-------- DATA PROVIDED --------

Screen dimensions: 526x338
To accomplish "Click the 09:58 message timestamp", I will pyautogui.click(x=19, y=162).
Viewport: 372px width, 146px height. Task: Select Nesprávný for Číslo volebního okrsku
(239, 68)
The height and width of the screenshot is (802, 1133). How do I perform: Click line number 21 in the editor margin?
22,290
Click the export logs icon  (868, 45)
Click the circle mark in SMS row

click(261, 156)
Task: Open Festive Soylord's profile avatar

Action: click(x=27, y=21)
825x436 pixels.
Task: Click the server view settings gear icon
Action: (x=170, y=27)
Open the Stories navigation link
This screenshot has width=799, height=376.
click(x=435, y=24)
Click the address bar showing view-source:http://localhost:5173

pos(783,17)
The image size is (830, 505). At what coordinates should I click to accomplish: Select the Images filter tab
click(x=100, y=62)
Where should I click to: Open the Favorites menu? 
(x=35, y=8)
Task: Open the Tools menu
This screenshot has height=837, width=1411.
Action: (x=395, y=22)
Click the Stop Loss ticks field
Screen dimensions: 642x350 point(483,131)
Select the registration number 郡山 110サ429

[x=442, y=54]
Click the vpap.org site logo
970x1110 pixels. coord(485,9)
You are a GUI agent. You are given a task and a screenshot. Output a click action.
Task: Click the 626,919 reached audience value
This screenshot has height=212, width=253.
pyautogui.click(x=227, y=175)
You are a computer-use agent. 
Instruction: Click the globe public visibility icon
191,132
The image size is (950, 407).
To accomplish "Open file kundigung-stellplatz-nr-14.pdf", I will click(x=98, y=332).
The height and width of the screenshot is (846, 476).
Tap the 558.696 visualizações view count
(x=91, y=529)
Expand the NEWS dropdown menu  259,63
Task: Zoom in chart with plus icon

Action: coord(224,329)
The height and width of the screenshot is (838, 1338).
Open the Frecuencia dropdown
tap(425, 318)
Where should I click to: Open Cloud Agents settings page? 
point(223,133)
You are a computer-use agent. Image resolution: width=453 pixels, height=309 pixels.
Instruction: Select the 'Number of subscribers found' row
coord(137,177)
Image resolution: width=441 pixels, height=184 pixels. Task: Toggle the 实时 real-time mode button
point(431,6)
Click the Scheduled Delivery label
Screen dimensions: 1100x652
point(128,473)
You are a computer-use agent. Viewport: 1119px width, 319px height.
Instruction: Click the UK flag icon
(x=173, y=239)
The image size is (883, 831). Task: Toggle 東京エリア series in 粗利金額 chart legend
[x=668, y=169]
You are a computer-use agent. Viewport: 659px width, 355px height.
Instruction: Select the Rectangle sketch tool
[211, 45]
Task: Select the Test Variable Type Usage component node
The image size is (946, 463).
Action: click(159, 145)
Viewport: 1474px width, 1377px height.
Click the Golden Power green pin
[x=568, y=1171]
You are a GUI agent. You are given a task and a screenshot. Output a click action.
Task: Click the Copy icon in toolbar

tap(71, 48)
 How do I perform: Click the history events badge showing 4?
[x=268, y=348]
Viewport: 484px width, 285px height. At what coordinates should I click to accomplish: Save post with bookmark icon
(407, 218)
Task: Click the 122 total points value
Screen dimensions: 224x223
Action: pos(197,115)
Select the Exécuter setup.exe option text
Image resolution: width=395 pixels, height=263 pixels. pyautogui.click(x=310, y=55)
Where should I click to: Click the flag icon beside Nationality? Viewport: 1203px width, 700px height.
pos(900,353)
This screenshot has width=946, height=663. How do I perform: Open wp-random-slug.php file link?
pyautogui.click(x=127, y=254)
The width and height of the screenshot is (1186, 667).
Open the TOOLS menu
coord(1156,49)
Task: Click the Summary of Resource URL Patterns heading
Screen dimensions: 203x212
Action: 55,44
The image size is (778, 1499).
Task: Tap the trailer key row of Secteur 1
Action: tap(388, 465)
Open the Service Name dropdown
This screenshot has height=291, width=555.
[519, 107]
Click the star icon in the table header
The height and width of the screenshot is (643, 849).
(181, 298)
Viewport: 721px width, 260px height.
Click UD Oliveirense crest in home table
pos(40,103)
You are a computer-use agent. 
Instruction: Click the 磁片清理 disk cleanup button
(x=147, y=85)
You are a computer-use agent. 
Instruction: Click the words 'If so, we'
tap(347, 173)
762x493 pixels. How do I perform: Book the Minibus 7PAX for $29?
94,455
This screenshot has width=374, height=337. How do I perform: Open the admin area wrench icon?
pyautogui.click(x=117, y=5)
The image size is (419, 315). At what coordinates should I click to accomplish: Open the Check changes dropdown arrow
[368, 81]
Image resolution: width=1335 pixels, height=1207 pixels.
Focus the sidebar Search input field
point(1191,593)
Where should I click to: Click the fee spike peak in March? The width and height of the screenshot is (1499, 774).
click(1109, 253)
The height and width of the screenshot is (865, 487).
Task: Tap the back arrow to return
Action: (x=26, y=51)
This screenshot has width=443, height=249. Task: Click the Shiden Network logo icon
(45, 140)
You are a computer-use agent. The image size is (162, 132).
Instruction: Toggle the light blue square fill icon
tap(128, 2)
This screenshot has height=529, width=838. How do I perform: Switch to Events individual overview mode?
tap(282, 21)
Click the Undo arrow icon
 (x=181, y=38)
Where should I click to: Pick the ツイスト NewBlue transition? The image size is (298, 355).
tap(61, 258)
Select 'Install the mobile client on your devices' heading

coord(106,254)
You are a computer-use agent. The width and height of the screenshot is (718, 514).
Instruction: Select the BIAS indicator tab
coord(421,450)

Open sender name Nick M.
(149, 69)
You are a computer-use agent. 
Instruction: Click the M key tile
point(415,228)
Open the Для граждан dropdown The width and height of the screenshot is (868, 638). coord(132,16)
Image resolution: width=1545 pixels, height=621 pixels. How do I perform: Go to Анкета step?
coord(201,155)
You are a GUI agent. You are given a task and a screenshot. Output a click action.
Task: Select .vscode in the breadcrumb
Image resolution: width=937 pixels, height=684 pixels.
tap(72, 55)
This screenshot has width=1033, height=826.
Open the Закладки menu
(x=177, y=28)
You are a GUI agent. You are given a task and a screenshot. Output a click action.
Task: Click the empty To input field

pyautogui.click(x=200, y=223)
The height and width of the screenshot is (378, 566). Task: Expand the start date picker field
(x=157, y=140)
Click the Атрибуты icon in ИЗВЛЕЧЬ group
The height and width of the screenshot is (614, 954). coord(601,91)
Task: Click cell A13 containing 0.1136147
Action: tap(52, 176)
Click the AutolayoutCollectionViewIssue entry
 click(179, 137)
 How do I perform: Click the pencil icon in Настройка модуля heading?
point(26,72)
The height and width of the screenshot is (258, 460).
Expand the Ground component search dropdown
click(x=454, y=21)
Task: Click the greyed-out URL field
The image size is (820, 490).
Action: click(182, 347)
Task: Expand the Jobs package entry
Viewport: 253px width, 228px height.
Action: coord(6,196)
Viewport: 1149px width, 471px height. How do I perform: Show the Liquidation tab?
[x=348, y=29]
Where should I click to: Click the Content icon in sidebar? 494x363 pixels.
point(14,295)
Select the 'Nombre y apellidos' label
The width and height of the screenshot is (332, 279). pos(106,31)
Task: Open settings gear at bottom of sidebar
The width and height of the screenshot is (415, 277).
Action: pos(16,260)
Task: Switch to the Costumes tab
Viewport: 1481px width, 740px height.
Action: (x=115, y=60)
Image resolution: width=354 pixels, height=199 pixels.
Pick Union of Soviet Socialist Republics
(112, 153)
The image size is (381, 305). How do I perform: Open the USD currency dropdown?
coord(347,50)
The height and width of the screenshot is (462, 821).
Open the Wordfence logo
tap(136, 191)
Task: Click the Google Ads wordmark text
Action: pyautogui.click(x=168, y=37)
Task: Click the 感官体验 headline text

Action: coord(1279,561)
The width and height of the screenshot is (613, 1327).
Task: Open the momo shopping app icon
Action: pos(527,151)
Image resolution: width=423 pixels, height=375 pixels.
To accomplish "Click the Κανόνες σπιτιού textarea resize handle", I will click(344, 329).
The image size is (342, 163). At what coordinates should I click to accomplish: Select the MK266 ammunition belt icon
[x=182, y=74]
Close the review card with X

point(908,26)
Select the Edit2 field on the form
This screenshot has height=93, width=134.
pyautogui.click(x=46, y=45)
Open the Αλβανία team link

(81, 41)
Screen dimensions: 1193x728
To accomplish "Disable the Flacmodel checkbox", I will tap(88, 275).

--------

▶ [WHAT YOU ARE ASKED TO DO]:
An exact copy of the lines above, from the one containing "The image size is (830, 505)." through the one containing "Task: Select the", is the whole of the answer.

▶ [SOLUTION BELOW]:
The image size is (830, 505). At what coordinates should I click to accomplish: Select the Images filter tab
click(x=100, y=62)
Where should I click to: Open the Favorites menu? 
(x=35, y=8)
Task: Open the Tools menu
This screenshot has height=837, width=1411.
Action: (x=395, y=22)
Click the Stop Loss ticks field
Screen dimensions: 642x350 point(483,131)
Select the registration number 郡山 110サ429

[x=442, y=54]
Click the vpap.org site logo
970x1110 pixels. coord(485,9)
You are a GUI agent. You are given a task and a screenshot. Output a click action.
Task: Click the 626,919 reached audience value
This screenshot has height=212, width=253.
pyautogui.click(x=227, y=175)
You are a computer-use agent. 
Instruction: Click the globe public visibility icon
191,132
The image size is (950, 407).
To accomplish "Open file kundigung-stellplatz-nr-14.pdf", I will click(x=98, y=332).
The height and width of the screenshot is (846, 476).
Tap the 558.696 visualizações view count
(x=91, y=529)
Expand the NEWS dropdown menu  259,63
Task: Zoom in chart with plus icon

Action: coord(224,329)
The height and width of the screenshot is (838, 1338).
Open the Frecuencia dropdown
tap(425, 318)
Where should I click to: Open Cloud Agents settings page? 
point(223,133)
You are a computer-use agent. Image resolution: width=453 pixels, height=309 pixels.
Instruction: Select the 'Number of subscribers found' row
coord(137,177)
Image resolution: width=441 pixels, height=184 pixels. Task: Toggle the 实时 real-time mode button
point(431,6)
Click the Scheduled Delivery label
Screen dimensions: 1100x652
point(128,473)
You are a computer-use agent. Viewport: 1119px width, 319px height.
Instruction: Click the UK flag icon
(x=173, y=239)
The image size is (883, 831). Task: Toggle 東京エリア series in 粗利金額 chart legend
[x=668, y=169]
You are a computer-use agent. Viewport: 659px width, 355px height.
Instruction: Select the Rectangle sketch tool
[211, 45]
Task: Select the Test Variable Type Usage component node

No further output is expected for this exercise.